Stored records:

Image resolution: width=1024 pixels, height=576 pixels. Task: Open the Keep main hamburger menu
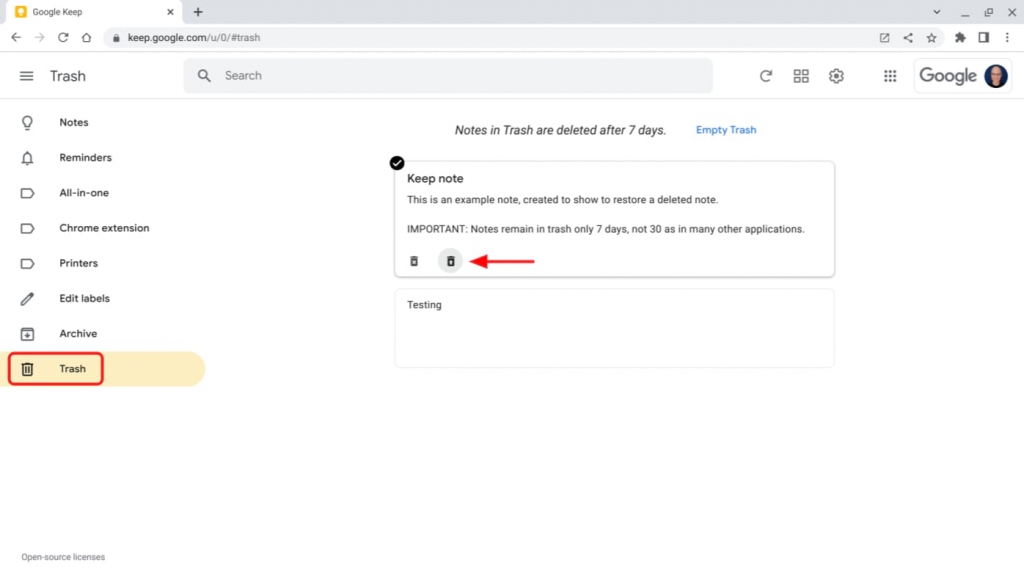(x=26, y=75)
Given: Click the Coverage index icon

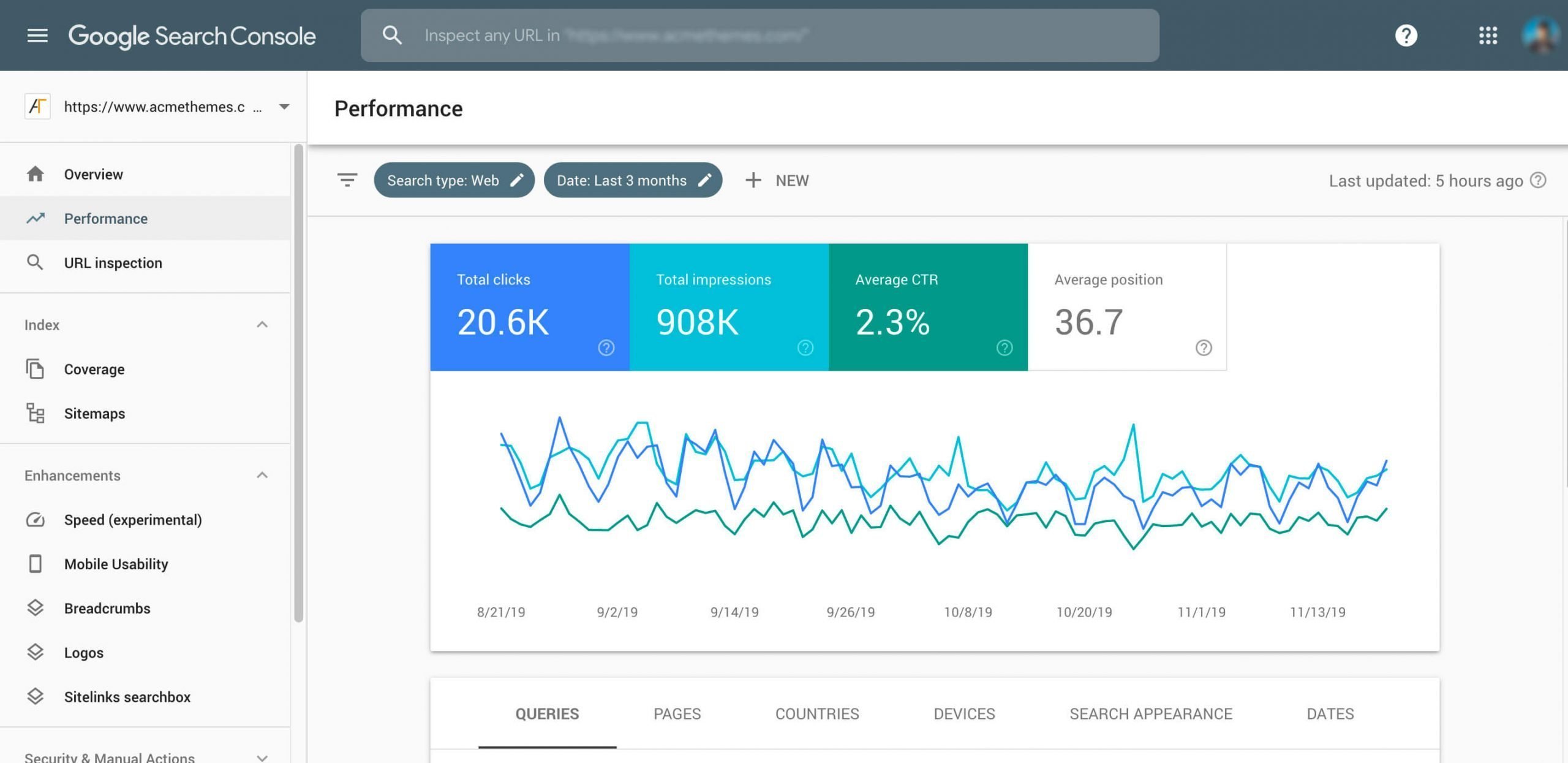Looking at the screenshot, I should (35, 368).
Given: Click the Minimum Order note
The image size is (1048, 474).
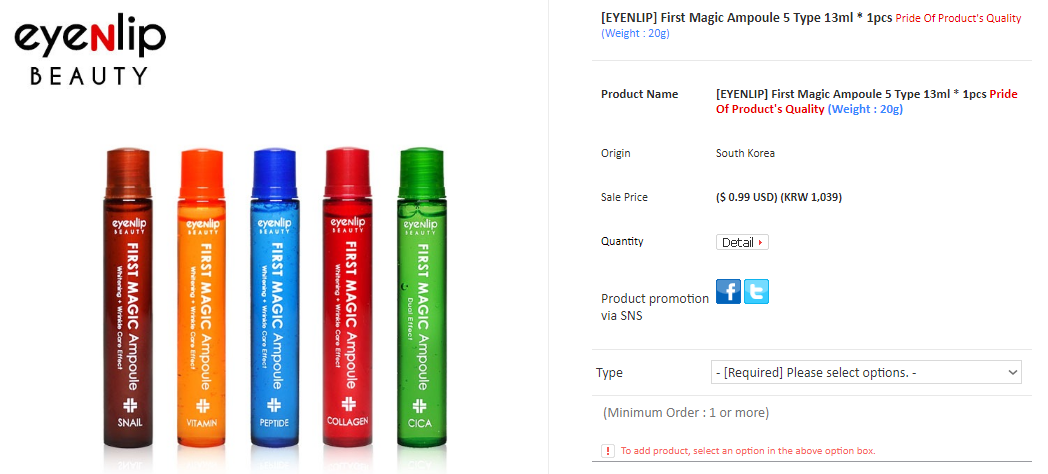Looking at the screenshot, I should [x=686, y=412].
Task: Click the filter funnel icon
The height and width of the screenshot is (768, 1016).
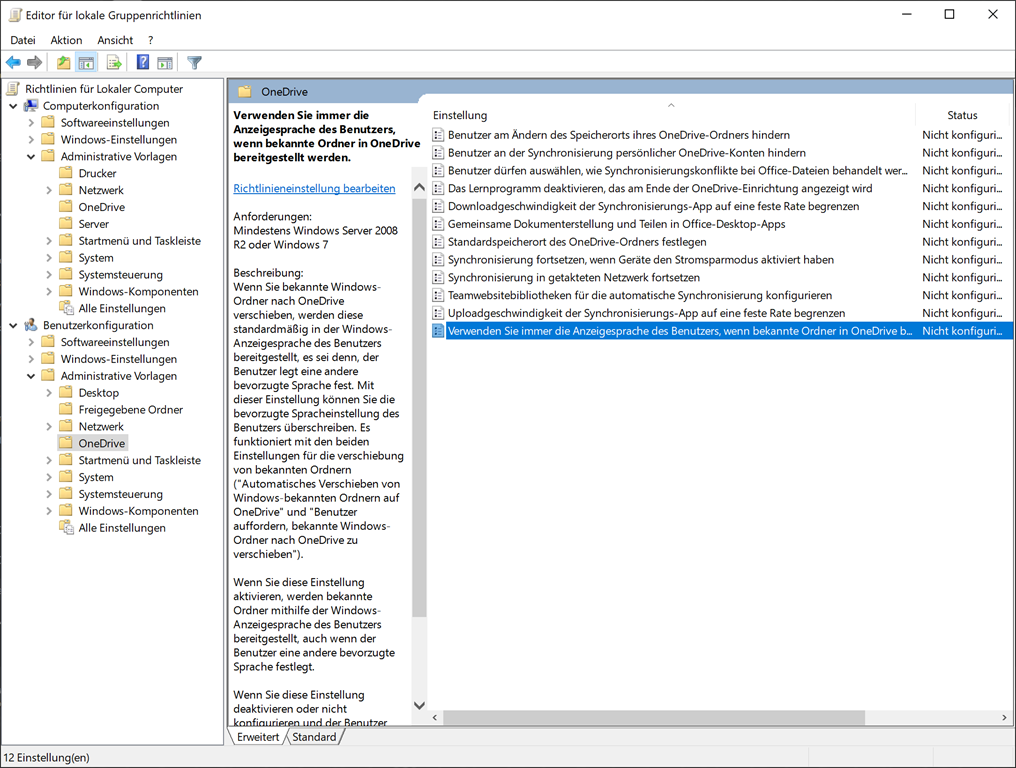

*About this exercise*:
Lines before the one containing "The image size is (1048, 474)." are not wanted; write out that line and every later line through the end of the data above, exactly, without pictures.

*Completed exercise*:
The image size is (1048, 474).
Looking at the screenshot, I should [x=686, y=412].
Task: Click the filter funnel icon
The height and width of the screenshot is (768, 1016).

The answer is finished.